Evaluation of nilotinib in advanced GIST previously treated with imatinib and sunitinib.

PURPOSE: Patients with advanced GIST following standard imatinib and sunitinib often have good performance status and need additional therapy. This study tested nilotinib, a second-generation tyrosine kinase inhibitor, in patients with advanced GIST refractory to standard therapies.
METHODS: This single-center open-label phase II study has a primary objective to determine progression-free survival at 6 months. Using a novel statistical design, 17 patients were to be enrolled; if ≥ 10 were progression free (PF) at 2 months, 19 additional patients would be enrolled. The therapy was considered of benefit if ≥ 13 of 36 patients were PF at 6 months. All patients signed informed consent and entry criteria included normal cardiac function. Exploratory analyses correlating genotype with response were also performed.
RESULTS: Thirteen patients were treated; 2 had received agents after imatinib and sunitinib.

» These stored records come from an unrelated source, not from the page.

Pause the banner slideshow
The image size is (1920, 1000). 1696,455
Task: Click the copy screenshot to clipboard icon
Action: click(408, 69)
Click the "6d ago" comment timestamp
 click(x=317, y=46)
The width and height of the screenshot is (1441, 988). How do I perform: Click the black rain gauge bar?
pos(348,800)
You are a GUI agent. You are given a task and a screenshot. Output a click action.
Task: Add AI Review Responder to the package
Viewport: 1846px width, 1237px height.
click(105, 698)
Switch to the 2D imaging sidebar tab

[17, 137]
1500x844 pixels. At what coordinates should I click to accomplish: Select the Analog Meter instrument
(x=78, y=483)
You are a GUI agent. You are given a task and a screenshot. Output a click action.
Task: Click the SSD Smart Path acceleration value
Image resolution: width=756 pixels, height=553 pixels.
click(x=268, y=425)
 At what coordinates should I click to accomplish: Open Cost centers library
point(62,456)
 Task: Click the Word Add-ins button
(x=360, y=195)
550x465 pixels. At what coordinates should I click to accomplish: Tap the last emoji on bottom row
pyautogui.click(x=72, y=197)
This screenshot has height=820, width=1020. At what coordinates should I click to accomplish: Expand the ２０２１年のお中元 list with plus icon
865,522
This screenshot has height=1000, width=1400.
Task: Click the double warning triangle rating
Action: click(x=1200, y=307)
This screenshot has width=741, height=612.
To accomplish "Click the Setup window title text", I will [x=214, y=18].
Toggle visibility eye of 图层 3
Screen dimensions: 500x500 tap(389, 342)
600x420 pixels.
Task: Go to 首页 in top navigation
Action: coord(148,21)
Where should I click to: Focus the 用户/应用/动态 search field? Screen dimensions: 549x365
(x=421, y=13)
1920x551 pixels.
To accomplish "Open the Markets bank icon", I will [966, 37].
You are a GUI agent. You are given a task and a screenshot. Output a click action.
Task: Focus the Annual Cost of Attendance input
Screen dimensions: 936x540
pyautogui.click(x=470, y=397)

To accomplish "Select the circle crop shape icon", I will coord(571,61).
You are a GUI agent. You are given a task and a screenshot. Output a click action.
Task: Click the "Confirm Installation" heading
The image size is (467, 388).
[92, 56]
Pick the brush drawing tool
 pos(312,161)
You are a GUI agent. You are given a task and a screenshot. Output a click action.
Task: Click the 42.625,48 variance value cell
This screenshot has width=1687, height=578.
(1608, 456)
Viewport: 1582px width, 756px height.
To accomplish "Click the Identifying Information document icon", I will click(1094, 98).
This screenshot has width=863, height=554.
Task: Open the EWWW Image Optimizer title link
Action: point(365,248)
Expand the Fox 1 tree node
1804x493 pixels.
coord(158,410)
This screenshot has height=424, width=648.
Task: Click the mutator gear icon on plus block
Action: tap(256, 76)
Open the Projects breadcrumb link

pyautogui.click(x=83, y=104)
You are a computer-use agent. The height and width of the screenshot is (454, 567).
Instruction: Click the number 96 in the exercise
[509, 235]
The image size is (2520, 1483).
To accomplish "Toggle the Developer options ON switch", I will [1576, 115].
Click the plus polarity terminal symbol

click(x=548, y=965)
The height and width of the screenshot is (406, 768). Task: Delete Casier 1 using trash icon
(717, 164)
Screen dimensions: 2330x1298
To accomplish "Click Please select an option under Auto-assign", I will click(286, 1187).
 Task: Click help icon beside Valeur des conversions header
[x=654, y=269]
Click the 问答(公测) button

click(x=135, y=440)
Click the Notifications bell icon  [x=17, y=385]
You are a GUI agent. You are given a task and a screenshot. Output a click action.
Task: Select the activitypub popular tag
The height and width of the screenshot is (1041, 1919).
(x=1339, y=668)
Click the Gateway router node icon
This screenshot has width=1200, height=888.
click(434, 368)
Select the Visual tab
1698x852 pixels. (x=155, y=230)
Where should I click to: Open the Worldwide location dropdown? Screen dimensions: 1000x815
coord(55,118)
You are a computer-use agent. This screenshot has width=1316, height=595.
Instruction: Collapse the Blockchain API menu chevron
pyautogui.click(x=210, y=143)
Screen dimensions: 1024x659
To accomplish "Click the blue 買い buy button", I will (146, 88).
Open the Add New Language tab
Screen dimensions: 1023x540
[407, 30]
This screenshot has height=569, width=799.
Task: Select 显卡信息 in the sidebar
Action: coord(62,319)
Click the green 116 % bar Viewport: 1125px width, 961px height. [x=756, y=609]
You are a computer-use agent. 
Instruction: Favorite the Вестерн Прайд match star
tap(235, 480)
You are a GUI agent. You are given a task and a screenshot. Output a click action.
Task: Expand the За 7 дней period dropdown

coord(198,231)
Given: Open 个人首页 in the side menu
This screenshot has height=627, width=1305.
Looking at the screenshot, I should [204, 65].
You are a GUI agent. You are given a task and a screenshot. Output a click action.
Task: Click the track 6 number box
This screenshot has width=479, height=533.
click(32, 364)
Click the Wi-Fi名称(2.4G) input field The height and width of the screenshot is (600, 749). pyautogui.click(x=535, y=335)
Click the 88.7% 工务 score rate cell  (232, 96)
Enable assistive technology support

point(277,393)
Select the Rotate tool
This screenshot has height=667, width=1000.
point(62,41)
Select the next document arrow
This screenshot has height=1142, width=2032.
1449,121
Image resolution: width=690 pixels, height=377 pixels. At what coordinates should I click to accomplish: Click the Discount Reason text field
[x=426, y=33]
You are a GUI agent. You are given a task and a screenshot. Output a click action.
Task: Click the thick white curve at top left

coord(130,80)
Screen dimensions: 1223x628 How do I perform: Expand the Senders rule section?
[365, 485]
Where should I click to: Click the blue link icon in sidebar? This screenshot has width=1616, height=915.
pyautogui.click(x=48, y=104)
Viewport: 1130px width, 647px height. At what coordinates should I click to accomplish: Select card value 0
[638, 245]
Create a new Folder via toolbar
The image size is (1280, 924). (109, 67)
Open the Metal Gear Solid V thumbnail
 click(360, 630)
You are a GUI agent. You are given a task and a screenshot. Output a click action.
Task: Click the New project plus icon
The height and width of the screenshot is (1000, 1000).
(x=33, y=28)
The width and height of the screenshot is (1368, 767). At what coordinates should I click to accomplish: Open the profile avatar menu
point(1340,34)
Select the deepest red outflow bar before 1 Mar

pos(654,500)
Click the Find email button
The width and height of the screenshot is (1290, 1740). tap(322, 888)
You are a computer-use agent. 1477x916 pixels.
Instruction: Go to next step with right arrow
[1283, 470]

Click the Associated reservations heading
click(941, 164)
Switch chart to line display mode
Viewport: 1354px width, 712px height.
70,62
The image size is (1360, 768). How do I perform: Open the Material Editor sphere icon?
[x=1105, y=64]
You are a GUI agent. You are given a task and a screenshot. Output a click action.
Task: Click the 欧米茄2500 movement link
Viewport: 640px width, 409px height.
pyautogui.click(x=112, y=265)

Treatment was well tolerated with one grade 4 anemia attributed to nilotinib. No measurable responses were observed; median time to progression was 2 months. One patient remained on study with stable disease for 12 months. Mutation testing is available from 10 primary tumors with 7 exon 11 mutations, 1 exon 9 mutation, and 2 without KIT/PDGFR mutations. Two samples from recurrent disease had 2 mutations, both primary exon 11 mutations with an additional exon 17 mutation, including the patient with prolonged stable disease.
CONCLUSIONS: Nilotinib was well tolerated in these patients with advanced GIST. Accrual was halted due to insufficient clinical benefit. However, nilotinib may provide benefit to specific subsets of advanced GIST with exon 17 mutations.

Introduction

Imatinib, a selective inhibitor of several tyrosine kinases, including ABL, ARG, KIT, and PDGFRA/B, has significantly improved the clinical outcome of patients with advanced GIST. Treatment with imatinib may be of clinical benefit of 80–90% of patients with advanced or metastatic GIST, with a median time to progression of 2 years [1, 2]. Sunitinib, an oral multitargeted tyrosine kinase inhibitor with activity against KIT, PDGFR, VEGFR, and FLT-1/KDR, is utilized in the second-line setting. A phase III [3] double-blind placebo-controlled trial testing sunitinib showed that the time to progression was significantly longer in the sunitinib group than in the placebo group (6.3 vs. 1.5 months). However, despite initial response or stabilization of the disease, secondary resistance develops in most patients after approximately 7 months. Patients progressing following standard imatinib and sunitinib often still have good performance status and need additional therapy.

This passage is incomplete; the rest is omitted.